Dr Courtney DiNardo speaks to ecancer at the ASH 2019 meeting in Orlando about enasidenib plus azacitidine when treating older patients with AML.

The study looked at enasidenib plus azacitidine vs with just azacitidine in newly diagnosed AML patients with IDH2 mutations.

Dr DiNardo explains the positive results and that the combination improves response rates without concerning toxicity.

Is enasidenib plus azacitidine better than with azacitidine alone for AML patients?

Dr Courtney DiNardo - MD Anderson Cancer Center, Houston, USA

Standard of care for older patients with AML is often Vidaza and Vidaza alone has a complete remission rate of about 20%, overall response rate of about 30%, survival under a year. So that’s the expectations. So what we did is we took Vidaza as a backbone and we added the IDH2 inhibitor enasidenib which is approved as a single agent in the relapsed population. So we added enasidenib up front with Vidaza to see if we could improve upon outcomes in our newly diagnosed AML patients.

This was a phase II study which was randomised, not blinded, in a two to one fashion. So about two-thirds of patients, which was a total of 101 patients, received the combination of Vidaza with enasidenib and then a third of patients, or 33 patients, received Vidaza alone. Again, it was not blinded and patients were enrolled from October 2016 through the data cut being in earlier 2019.

The remission rate in patients receiving the combination was really quite compelling and statistically significantly better – from about 12% up to 53% complete remission rate, so that’s pretty impressive, as well as an overall response rate including other non-CR responses went from 40% up to 70%, so really quite remarkable. The event free survival in newly diagnosed patients was about 11 months with Vidaza alone, 17 months with the combination. Then the one thing that was kind of interesting and initially was hard for us to figure out is that the median overall survival was 22 months and it really wasn’t different between both arms.

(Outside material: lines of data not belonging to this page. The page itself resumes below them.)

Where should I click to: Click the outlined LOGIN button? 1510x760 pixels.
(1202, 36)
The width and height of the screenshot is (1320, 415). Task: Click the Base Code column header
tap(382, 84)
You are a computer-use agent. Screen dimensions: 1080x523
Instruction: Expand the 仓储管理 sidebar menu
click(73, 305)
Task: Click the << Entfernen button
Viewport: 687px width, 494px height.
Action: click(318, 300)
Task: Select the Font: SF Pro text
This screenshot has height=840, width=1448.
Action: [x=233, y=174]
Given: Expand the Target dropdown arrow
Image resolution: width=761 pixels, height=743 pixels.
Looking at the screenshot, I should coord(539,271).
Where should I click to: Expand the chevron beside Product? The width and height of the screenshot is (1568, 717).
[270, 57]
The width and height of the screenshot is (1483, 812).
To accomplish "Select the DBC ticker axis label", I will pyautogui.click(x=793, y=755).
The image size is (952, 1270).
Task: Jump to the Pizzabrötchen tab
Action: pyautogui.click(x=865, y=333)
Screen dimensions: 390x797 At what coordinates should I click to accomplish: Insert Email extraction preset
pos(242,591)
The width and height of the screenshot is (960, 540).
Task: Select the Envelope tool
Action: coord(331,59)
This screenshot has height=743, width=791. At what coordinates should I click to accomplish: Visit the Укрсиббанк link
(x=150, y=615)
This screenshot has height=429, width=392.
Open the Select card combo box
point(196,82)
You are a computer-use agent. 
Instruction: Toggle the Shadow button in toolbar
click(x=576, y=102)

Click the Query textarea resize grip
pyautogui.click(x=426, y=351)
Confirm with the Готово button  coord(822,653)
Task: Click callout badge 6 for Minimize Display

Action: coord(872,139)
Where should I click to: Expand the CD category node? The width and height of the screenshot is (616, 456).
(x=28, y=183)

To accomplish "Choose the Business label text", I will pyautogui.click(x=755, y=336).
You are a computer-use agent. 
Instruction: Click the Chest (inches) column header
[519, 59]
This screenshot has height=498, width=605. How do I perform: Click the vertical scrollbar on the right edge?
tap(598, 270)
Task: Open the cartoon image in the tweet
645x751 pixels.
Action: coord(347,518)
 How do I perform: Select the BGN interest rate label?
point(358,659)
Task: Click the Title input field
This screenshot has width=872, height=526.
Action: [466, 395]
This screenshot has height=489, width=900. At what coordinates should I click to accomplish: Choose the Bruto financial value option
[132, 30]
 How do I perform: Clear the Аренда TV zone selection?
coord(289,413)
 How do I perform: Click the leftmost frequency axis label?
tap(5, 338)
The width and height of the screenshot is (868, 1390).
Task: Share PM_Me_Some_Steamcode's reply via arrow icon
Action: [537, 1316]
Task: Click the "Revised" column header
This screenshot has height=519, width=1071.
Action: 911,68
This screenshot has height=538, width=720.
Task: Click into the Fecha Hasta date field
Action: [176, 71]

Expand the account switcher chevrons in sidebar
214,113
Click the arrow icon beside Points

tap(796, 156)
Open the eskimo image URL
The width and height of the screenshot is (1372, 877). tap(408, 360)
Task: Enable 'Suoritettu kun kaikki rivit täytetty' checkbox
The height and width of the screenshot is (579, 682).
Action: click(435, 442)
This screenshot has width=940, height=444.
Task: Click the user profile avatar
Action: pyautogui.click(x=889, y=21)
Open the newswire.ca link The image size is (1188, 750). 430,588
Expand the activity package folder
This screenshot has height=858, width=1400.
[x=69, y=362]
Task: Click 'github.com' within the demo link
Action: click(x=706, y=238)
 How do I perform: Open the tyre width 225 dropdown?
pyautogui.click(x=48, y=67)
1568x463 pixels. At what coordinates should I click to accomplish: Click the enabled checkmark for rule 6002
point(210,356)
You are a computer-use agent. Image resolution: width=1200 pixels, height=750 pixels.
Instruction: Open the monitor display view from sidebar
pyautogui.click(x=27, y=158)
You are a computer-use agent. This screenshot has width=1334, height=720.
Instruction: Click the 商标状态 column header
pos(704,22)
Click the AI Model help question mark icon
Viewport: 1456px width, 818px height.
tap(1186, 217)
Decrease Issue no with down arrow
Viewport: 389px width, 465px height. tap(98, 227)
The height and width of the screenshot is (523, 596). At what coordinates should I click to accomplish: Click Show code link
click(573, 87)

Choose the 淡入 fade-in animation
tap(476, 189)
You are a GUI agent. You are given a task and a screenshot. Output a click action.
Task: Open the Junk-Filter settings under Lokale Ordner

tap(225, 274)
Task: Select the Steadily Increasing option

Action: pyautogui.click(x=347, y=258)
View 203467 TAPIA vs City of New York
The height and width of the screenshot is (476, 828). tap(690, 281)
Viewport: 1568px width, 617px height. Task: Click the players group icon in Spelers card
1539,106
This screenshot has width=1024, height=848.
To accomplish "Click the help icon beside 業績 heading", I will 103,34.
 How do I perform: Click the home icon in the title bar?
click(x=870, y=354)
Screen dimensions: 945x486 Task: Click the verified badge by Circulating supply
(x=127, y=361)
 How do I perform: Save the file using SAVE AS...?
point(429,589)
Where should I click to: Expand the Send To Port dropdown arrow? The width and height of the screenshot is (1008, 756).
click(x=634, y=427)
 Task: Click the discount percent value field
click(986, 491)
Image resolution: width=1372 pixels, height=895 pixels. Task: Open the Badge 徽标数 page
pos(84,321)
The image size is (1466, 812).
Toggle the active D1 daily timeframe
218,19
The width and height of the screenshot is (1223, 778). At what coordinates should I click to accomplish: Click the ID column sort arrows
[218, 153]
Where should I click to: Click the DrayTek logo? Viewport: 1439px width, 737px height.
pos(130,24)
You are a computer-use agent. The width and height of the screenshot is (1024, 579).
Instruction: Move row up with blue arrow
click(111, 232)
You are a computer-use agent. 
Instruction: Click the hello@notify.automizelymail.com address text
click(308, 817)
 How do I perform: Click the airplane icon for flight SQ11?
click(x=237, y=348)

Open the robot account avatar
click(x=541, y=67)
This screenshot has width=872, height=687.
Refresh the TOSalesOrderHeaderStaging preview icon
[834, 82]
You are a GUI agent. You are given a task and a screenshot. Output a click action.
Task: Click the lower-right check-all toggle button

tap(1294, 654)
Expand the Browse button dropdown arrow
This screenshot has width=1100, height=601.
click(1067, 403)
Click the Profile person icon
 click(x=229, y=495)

Again, remember that the average overall survival in this population is under a year and so both arms did really well. So we did a bit of digging and what it turns out is likely at least part of the issue is that over 20%, maybe even more, of the patients that were on the Vidaza alone arm actually went on to receive enasidenib once they came off study as a commercial supply since it was FDA approved. That was likely confounding the results given that we now have more effective salvage therapies.

This study really clearly, since it was a randomised study, showed that that that combination improves response rates as well as no concerning increase in safety signals were identified by putting the two compounds together. So that was encouraging and leads to potentially the incorporation of these agents together as a standard of care for newly diagnosed AML. One of the next steps would be figuring out whether there is a role to actually add a third agent into this combination because right now azacitidine and venetoclax, which is a BCL2 inhibitor, is an FDA approved standard for newly diagnosed and we now know azacitidine with enasidenib is also effective in that newly diagnosed population. So whether or not it’s safe and effective and even more… patients do even better by putting all three together, Vidaza as the backbone and then adding the IDH2 inhibitor enasidenib and figuring out whether we can add venetoclax to that as well. So that is going to be the next question.